Market basket analysis (MBA), also known as affinity analysis, originated in the marketing industry to discover relationships between groups of products. Merchants sought to use MBA to identify shopping patterns to improve product placement, increase cross-selling, and support advertising. The ability of MBA to discover nonobvious relations or association rules between items makes MBA a powerful tool beyond its original purposes in marketing. MBA develops association rules to specify the relationship patterns between item sets.

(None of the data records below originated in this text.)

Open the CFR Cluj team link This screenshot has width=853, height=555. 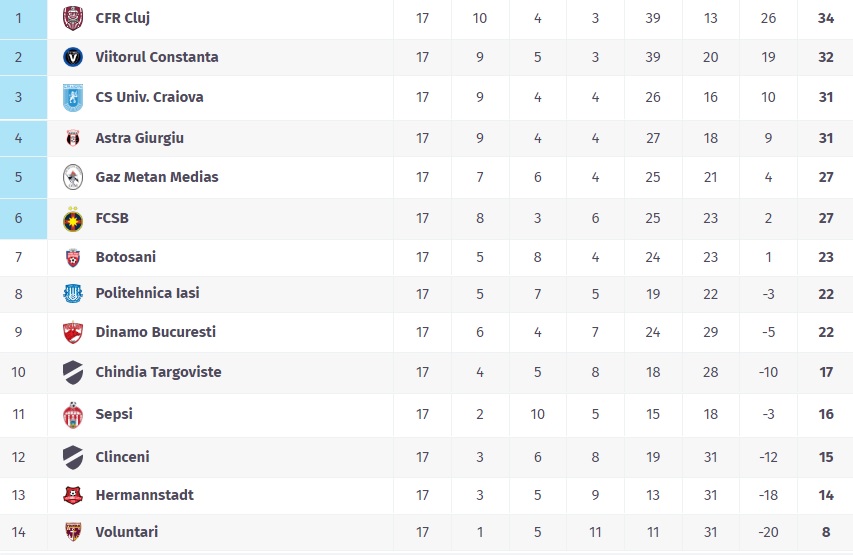point(122,18)
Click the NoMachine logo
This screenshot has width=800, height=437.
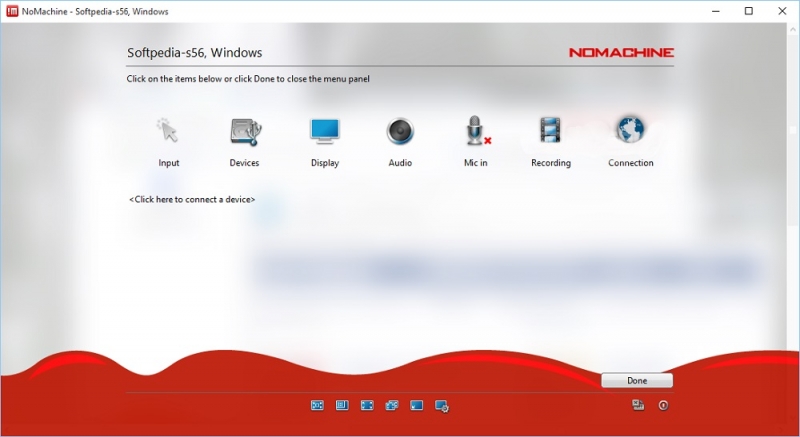click(621, 53)
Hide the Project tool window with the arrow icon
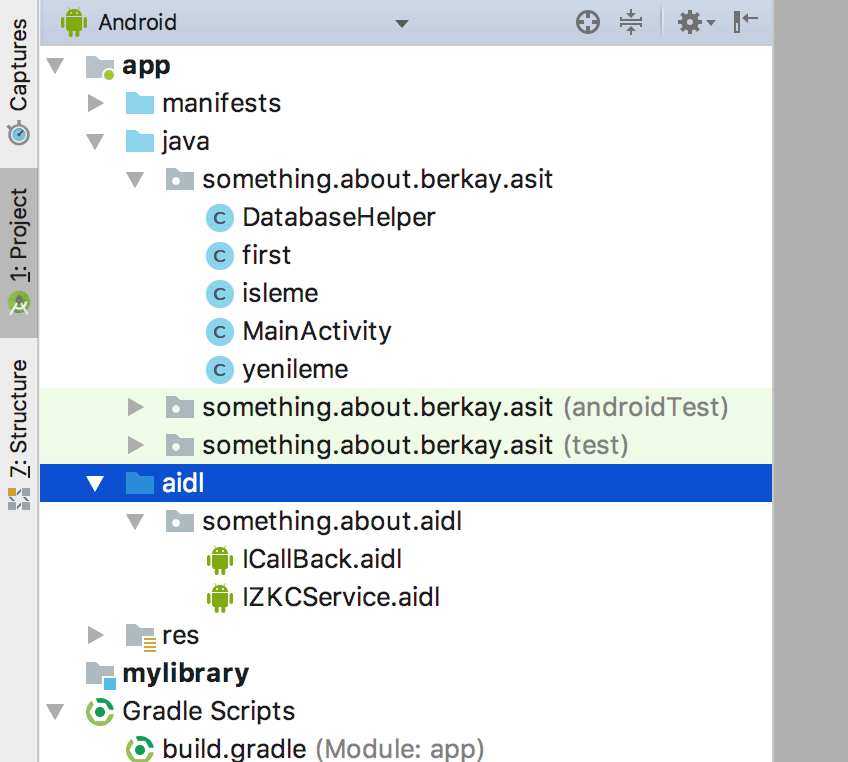Viewport: 848px width, 762px height. coord(745,22)
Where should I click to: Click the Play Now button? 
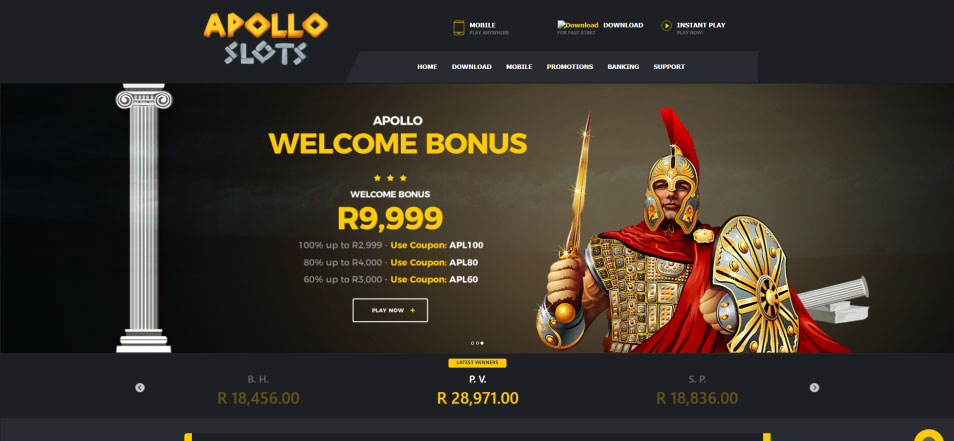390,310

An association is determined by the lift, which is the probability of A and B occurring together divided by the probability of A times the probability of B. Lift scores greater than 1.0 describe a positive relationship. In contrast, lift scores below 1.0 describe a negative relationship. A lift value of 1.0 indicates that chance can explain the relationship. The support defines the probability that the items co-occur within the data set. The confidence of a rule is the measure of its predictive accuracy and is the probability that B will be selected given A’s selection.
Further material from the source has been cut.